Quando uma faculdade pública entra em greve, é possível sentir os impactos do período sem aulas. Atrasa o ano, emendam conteúdos, tudo fica confuso e incerto. Com a pandemia do novo corona vírus, as escolas brasileiras permanecem fechadas desde março. São quase oito meses em que alunos de todos os níveis de ensino estão em casa. De bebês à jovens adultos esperando o diploma da faculdade, o ano de 2020 está sendo, no mínimo, desafiador. Mesmo que alguns conteúdos estejam sendo passados aos alunos por vídeo aulas, lives ou mesmo atividades por aplicativos de mensagem, todo este tempo parado gera um custo a ser pago financeira e socialmente.

Segundo o secretário geral da Organização das Nações Unidas, mais de 1 bilhão de estudantes foram afetados, Deste total, mais de 40 milhões de alunos pertencem ao período escolar mais crítico, a pré-escola. A Educação Infantil integra a Educação Básica, um direito das crianças, pois é uma etapa fundamental para o desenvolvimento físico, intelectual, psicológico e social.

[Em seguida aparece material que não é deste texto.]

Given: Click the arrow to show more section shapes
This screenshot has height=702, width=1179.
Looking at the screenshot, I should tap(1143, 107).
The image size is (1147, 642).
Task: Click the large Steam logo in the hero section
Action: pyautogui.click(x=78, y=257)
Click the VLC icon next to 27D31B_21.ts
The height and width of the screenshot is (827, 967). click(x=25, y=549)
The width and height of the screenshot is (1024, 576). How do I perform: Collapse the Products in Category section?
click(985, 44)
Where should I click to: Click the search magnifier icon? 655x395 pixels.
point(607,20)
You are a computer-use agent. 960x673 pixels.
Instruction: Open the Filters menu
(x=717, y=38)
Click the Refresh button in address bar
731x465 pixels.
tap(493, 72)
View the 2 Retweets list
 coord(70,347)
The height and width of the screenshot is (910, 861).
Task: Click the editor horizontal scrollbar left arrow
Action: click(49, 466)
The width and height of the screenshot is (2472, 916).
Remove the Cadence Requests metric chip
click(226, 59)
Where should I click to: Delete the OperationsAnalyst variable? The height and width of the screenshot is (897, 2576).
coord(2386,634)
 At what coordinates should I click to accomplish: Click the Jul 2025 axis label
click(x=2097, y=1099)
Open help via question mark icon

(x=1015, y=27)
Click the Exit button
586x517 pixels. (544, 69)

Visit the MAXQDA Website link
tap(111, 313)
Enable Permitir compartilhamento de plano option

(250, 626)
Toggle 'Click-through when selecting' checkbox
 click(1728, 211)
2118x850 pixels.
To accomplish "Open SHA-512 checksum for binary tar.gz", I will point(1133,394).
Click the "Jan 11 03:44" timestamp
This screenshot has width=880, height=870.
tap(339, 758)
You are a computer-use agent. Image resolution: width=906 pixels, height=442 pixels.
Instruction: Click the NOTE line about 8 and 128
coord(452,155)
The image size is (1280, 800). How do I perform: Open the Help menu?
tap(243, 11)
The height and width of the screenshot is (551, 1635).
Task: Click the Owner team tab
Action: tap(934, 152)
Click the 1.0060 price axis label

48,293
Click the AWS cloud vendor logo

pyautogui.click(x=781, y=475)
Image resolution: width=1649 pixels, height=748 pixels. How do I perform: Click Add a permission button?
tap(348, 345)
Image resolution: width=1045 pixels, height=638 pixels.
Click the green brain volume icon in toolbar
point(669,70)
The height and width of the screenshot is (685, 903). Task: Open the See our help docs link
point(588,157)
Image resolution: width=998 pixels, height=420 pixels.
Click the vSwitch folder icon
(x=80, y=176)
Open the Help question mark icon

A ONU afirma que a volta às aulas deve ser posta como prioridade e a Unicef reforça que quase meio bilhão de crianças não tiveram nenhum contato com o ensino à distância, seja pela precariedade do acesso a internet, falta de dispositivos móveis e computadores para acesso. Além disso, muitos alunos, pela situação de pobreza acabaram deixando de estudar para trabalhar e ajudar no sustento do lar. A evasão escolar já era um problema crônico e se tornou ainda mais preocupante com a pandemia.
No Brasil, já existia uma crise na educação muito anterior à pandemia do novo corona vírus. Segundo o secretário, manter as escolas fechadas é uma catástrofe que pode gerar décadas de atraso, aumentar a desigualdade e desperdiçar potencial humano. A população sentirá, a longo prazo, a perda de 1,5% na economia mundial. De acordo com a presidente executiva do Todos pela Educação, Priscila Cruz, “o país pagará por abrir bar antes de escola”.

A abertura das escolas beneficiará de imediato alunos e também a economia, pois possibilitará que muitos pais retornem ao trabalho. O financiamento privado também ficará escasso no pós-pandemia, visto que a economia esmorece e o desemprego aumenta. O retorno às aulas presenciais deve acontecer o mais breve possível. Para isso, protocolos de segurança e higienização, além de teste e rastreamento, se mostraram eficazes em países como a Austrália, que em fevereiro e abril, manteve as escolas abertas e apresentou pouco aumento no número de casos no período. A escola é um lugar seguro e, com as medidas de segurança necessárias, é possível retornar às atividades com o menor risco possível para alunos, professores e colaboradores.